Can you continue the forum thread on the general solution of a second-order differential equation, picking up right after its last sentence?

> [Page excerpt]:
<<<<

General solution of second-order differential equation I'm working on finding the general solution of a differential equation. But I'm not getting too far. This is a question from my exam papers, can someone work it out, with simple steps so I can understand it, please. 

Thank you.
 A: Step 1) find a general solution of the homogeneous problem ($y'' -4y' +4y = 0$)
Step 2) apply the "variation of constant" formula to find a particular solution of the inhomogeneous problem.
Step 3) [what you have found in step 1)] + [what you have found in step 2)]
Have you tried this approach?
EDIT:
As you checked $y(t) = c_1e^{2t} + c_2te^{2t}$ is the general solution you have to find in step 1).

>>>>

> [Information shown]:
<<<<

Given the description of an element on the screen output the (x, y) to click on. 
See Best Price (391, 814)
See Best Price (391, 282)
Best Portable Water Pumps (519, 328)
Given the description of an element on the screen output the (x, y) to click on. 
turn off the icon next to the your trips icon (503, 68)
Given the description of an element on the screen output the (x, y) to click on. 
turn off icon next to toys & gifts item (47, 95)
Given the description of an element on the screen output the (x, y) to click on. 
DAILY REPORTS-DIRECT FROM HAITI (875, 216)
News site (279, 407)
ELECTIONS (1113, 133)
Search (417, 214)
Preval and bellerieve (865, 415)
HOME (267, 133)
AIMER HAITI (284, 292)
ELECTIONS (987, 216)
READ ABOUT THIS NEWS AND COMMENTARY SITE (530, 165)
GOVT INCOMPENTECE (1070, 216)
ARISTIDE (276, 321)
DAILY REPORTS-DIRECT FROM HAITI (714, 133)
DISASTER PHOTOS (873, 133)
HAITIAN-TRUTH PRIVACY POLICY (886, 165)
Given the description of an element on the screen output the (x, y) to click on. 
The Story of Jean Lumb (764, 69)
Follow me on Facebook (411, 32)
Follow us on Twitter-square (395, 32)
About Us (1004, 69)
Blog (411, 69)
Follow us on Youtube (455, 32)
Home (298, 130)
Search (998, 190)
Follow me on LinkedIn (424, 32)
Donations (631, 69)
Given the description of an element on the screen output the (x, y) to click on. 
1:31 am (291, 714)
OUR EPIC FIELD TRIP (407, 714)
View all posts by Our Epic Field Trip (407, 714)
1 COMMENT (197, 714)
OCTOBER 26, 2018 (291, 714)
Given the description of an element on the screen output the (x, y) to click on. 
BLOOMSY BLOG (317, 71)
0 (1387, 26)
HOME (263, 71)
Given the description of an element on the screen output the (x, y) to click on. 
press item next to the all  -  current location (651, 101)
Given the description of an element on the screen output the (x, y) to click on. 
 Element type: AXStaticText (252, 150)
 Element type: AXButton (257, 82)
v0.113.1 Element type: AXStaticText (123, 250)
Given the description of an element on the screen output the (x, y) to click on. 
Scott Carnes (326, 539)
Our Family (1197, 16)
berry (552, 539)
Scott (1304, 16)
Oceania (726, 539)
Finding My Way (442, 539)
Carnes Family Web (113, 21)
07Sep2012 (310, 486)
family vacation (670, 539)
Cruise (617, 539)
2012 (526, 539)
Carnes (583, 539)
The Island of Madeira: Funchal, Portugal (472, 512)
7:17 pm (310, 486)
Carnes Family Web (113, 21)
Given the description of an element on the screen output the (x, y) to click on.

>>>>

> [Task output]:
Theorem: Let $y(t) = \int_{t_0}^t Y(t - s)f(s)\ ds$, where $Y(t)$ is the solution of the problem 
$$Y'' +aY' + bY = 0$$
$$Y(0) = 0,\ Y'(0) = 1.$$
Then $y(t)$ is a solution of the equation $y'' + ay' + by = f(t)$. Moreover, it is the only solution such that $y(t_0) = y'(t_0) = 0$.
The proof is very easy because you are just asked to calculate the derivatives of $y(t)$ as it is defined and substitute in the equation keeping in mind that $Y$ is the solution of a known problem.
We are going to apply this to your problem!
Let's find $Y$!
It is the solution of
$$Y'' - 4Y' + 4Y = 0$$
$$Y(0) = 0,\ Y'(0) = 1.$$
Therefore $Y(t) = c_1e^{2t} + c_2te^{2t}$, where
$$0 = Y(0) = c_1$$
$$1 = Y'(0) = 2c_2.$$
This gives $Y(t) = \frac{t}{2}e^{2t}$.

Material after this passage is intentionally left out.